The guttural howl could be heard at the other end of the corridor. It went on and on, uncontrollable, penetrating the core of all who heard it.

Inside the room the noise was suffocating. There was barely any space anyway, an extended family packed into an area far too small. As I’d entered I felt the glare of what seemed like a hundred pairs of eye, all with one agenda, one hope: that of good news. The news I had to share however was in no way good; instead it contained the worst words this family would likely ever have to hear. I began my prepared narrative: “I’m so sorry…….’

The remainder of my sentence was drowned out as the howl emanated from the depths of the sofa in front of me, the eyes of the woman, the mother, from whom the sound came, consumed by the sudden realisation of her nothingness.

I tried to finish my sentence; to explain that the team had done everything they could to restore life to the young woman who had been brought in to the hospital in cardiac arrest. My words I’m sure went unheard, the intensity and immediacy of their grief too overwhelming to allow any other senses to work in that moment. Maybe my words were more for me than for them? An attempt to reconcile the dreadful situation I found myself in.

“No, no, no” she shouted, suddenly enraged and animated. “You’re lying – she can’t be dead, she’s my baby.” And then the howling started again.

I didn’t know whether I should stay or leave. I wanted to comfort, answer questions, explain what had happened, but my presence in the room felt an intrusion into this family’s intense and immediate grief. After a few minutes and some questions from some of the other family members, I retreated, closing the door on the sounds that would haunt me for weeks to come.

Outside in the corridor the world seemed to have come to a halt, the normal hustle and bustle of the department replaced by hushed voices and people silently getting on with the tasks in hand. Even the patients were quiet. As I walked from the room, I was aware of eyes either focused on me, or seemingly turning away, as if not engaging would somehow protect them from the devastation that had just happened. Those brave enough looked me straight in the eye, an acknowledgement that they understood and were alongside me. And someone put a hand on my shoulder and asked if I was alright. I was aware of the security guard hovering nearby, summoned I later learnt because of the noise coming from the room I had just emerged from.

My immediate concern was to find another person to go back into the room I had just left and begin to pick up the pieces of the devastation I had just caused. I knew that with this family I was not the one who would be able to bring any degree of comfort. It should not be me who accompanied them into the room in which their daughter, granddaughter, sister now lay to say their goodbyes.
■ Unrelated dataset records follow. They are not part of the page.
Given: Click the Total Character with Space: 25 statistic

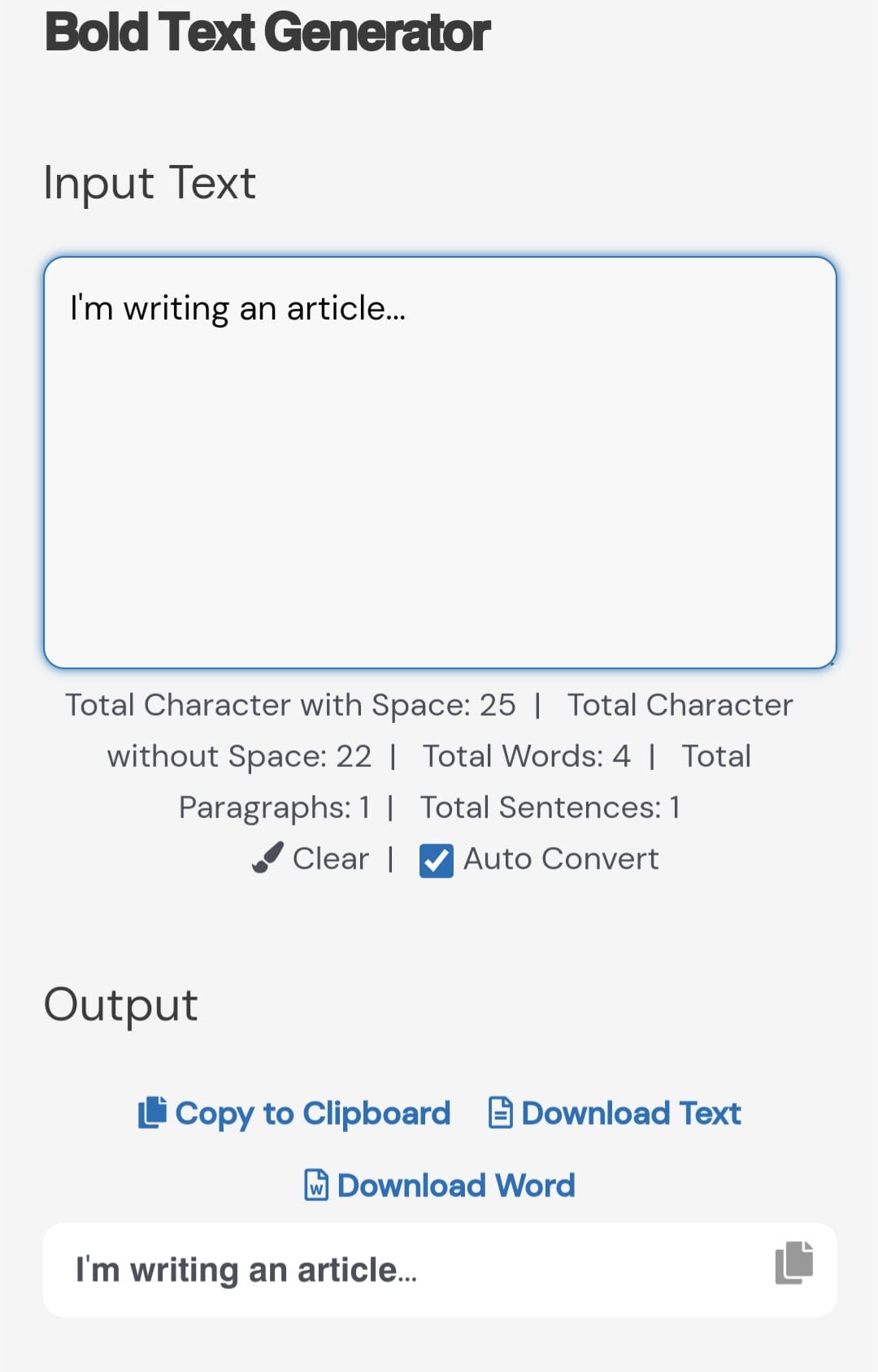Looking at the screenshot, I should point(290,705).
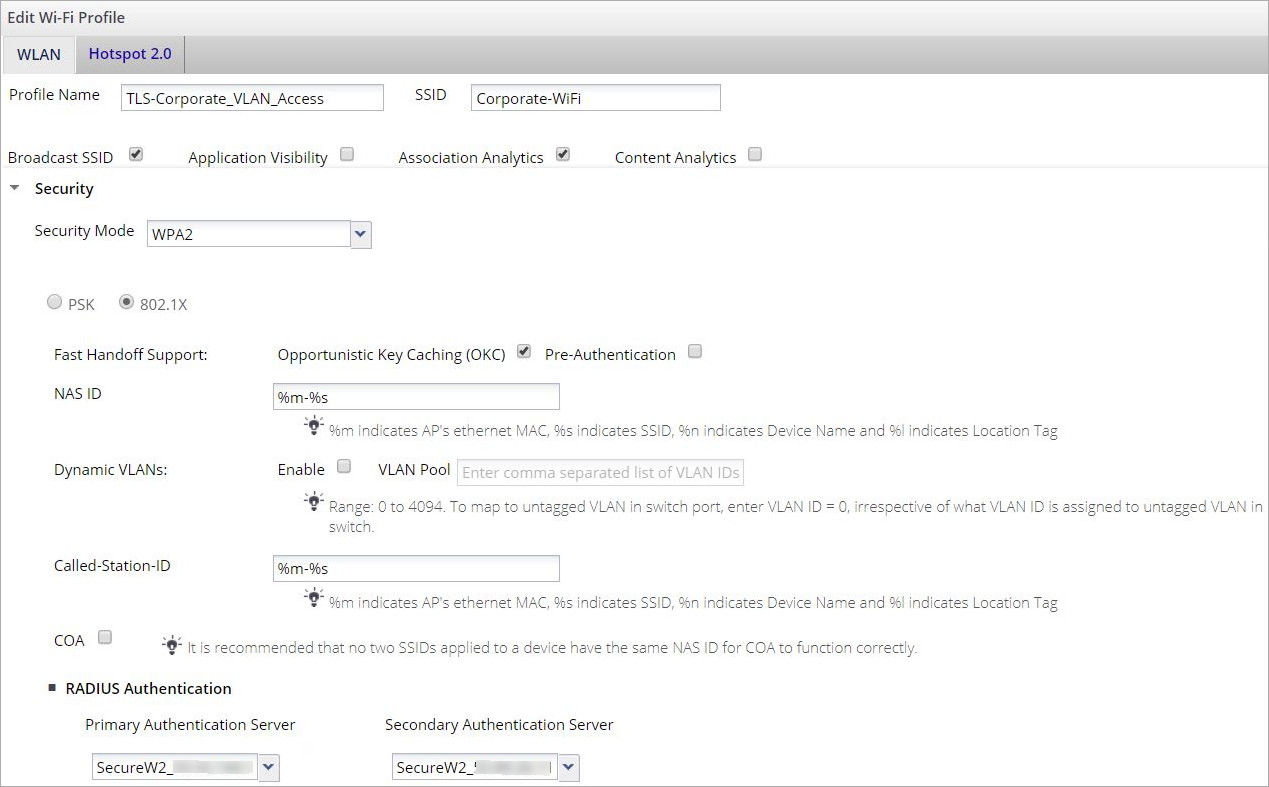1269x787 pixels.
Task: Open Secondary Authentication Server dropdown
Action: tap(569, 767)
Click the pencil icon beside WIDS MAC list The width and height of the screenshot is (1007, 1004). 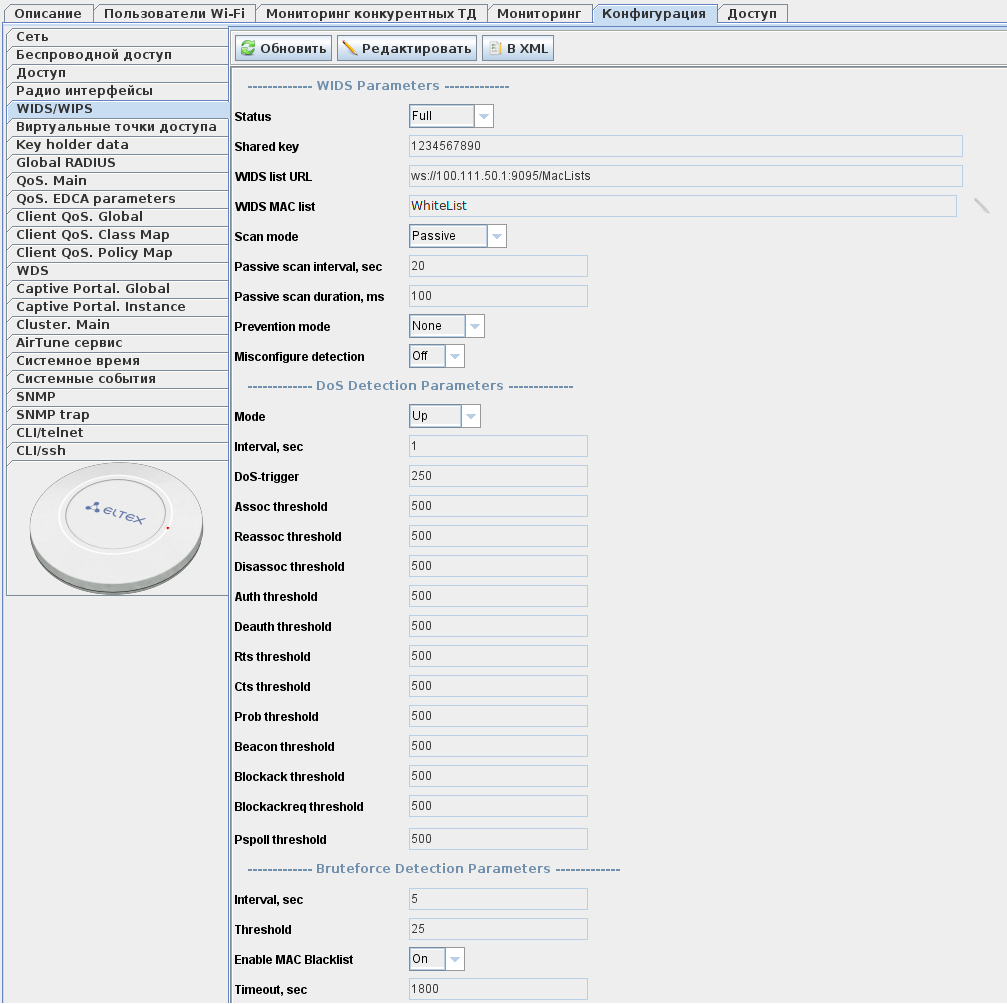tap(981, 206)
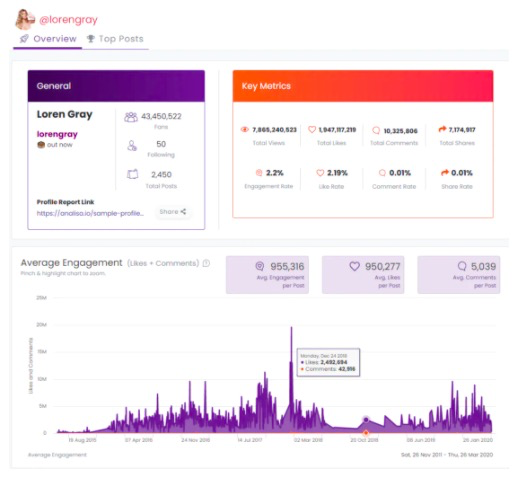Click the Following person icon

(132, 146)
In their eyes I was the one who had shattered their world the moment I had started to speak. They needed someone else.

But what did I need? And what of the rest of the team involved with this family, either directly or indirectly? What were their needs?
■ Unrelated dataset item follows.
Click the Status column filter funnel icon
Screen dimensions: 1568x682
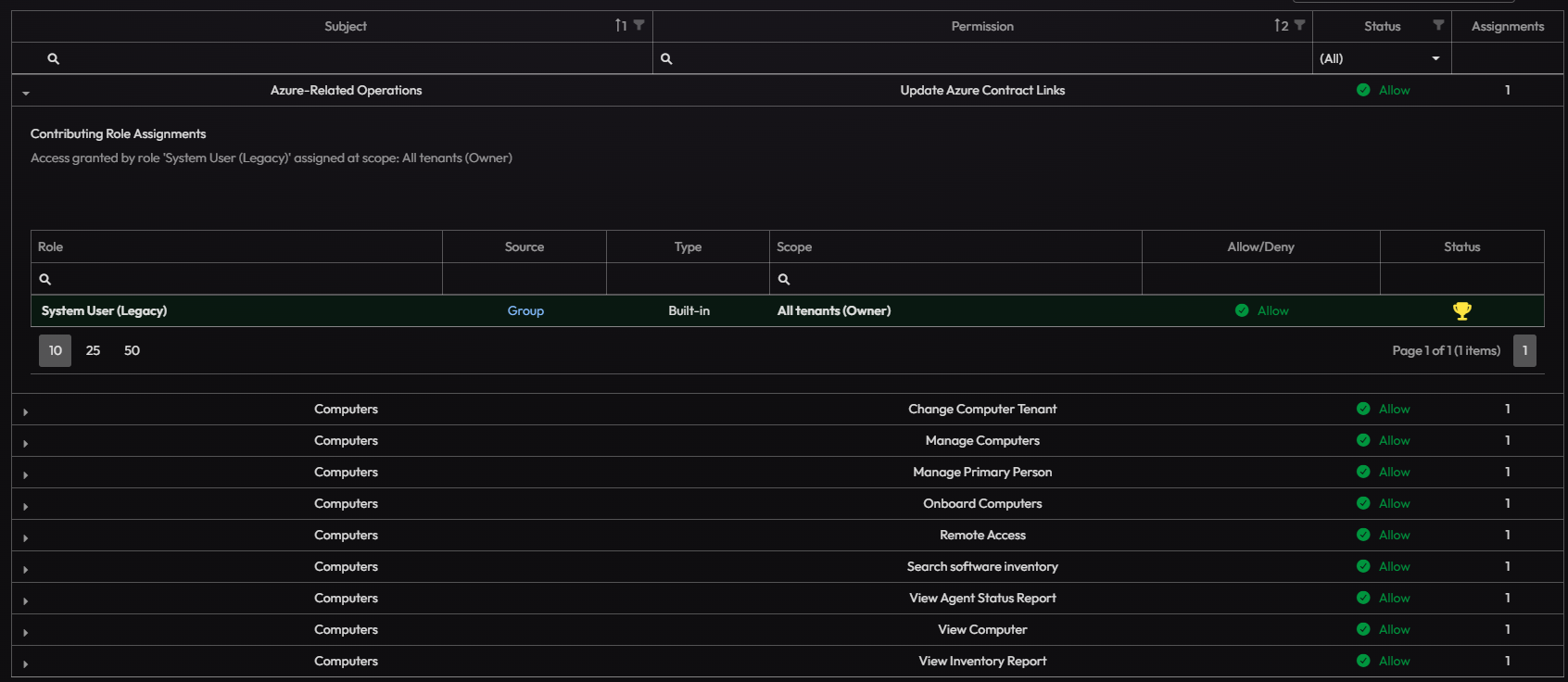(1438, 25)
In trying to meet the needs of those whose needs cannot ever be met, many of us do all we can, and some more beside. To say we are hyper aware of our presence, and all it stands for, is an understatement. In trying to be more than a good clinician, in trying to be a good person, a humane person, we can contort ourselves more than the most adept yoga practitioner. In putting ourselves, or at least trying to put ourselves in the shoes of those most affected by death, by loss, by the shattering unfairness of a relative dying, especially one who died while still young, we jump up, out of our own bodies and twist, and turn, and fold back on ourselves to do our very best to find whatever shape and space is needed to best fit whatever it is that the family needs.
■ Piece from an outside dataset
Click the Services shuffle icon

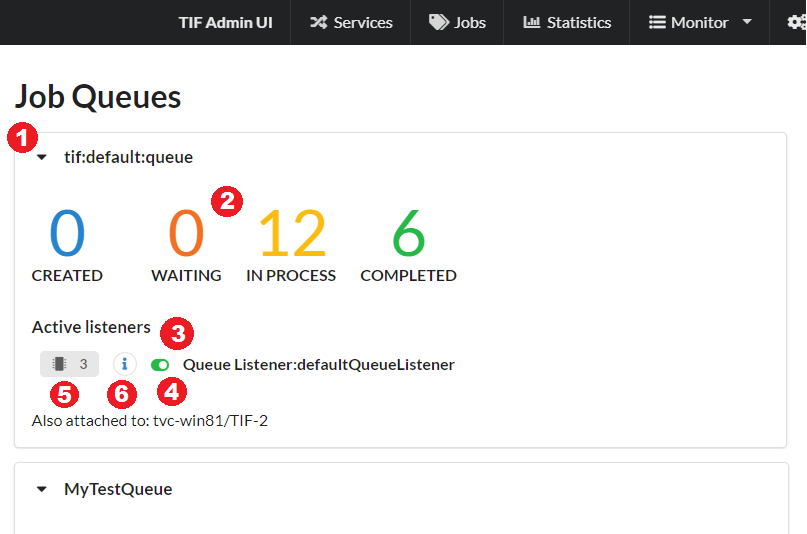pyautogui.click(x=318, y=22)
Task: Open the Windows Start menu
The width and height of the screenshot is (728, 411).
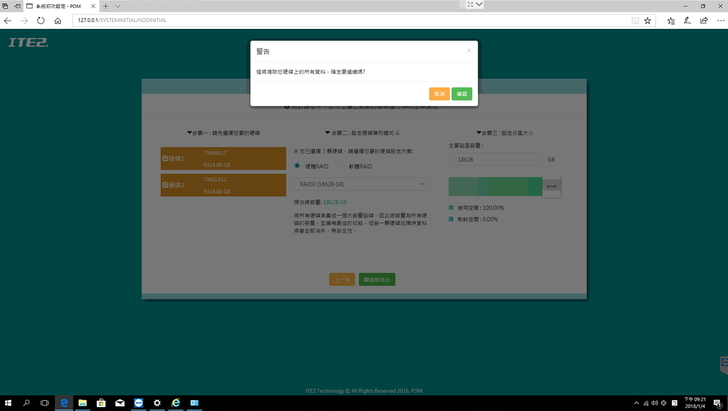Action: (8, 402)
That we fail is a foregone conclusion. That our physical and emotional contortions take their toll is inevitable.

We cannot ever atone for being the bad news giver. Even if the patient arrived beyond all salvagability, they don’t know that and we have to be the ones to tell them they will never again laugh with or hold their precious child, relative, loved one.

So what makes us do this? What compels us to continue after the first time we carry this burden, society’s heavy responsibility? What makes us carry on shouldering the blame, not just for the day but for weeks, months, the rest of the relatives’ lives?

I genuinely don’t know.

Perhaps it is somewhat mitigated by the very opposite moments we have. When we make a difference, to a person’s fears of terminal illness, when we sit with them while they bravely undergo treatment, when we have a hand in transforming their lives. I still don’t know.

Medicine is a privilege. We have all heard that before. But being with people in the most memorable moments of their lives, when they receive good as well as bad news, when someone, one of us, makes a difference between revulsion and acceptance. When we witness or have the opportunity to change what could be one of the worst moments of a life into something that is knitted into the fabric of human endurance. That is, I guess, what keeps us going.

But that day, walking away from that room, I really did wonder what I was doing in medicine.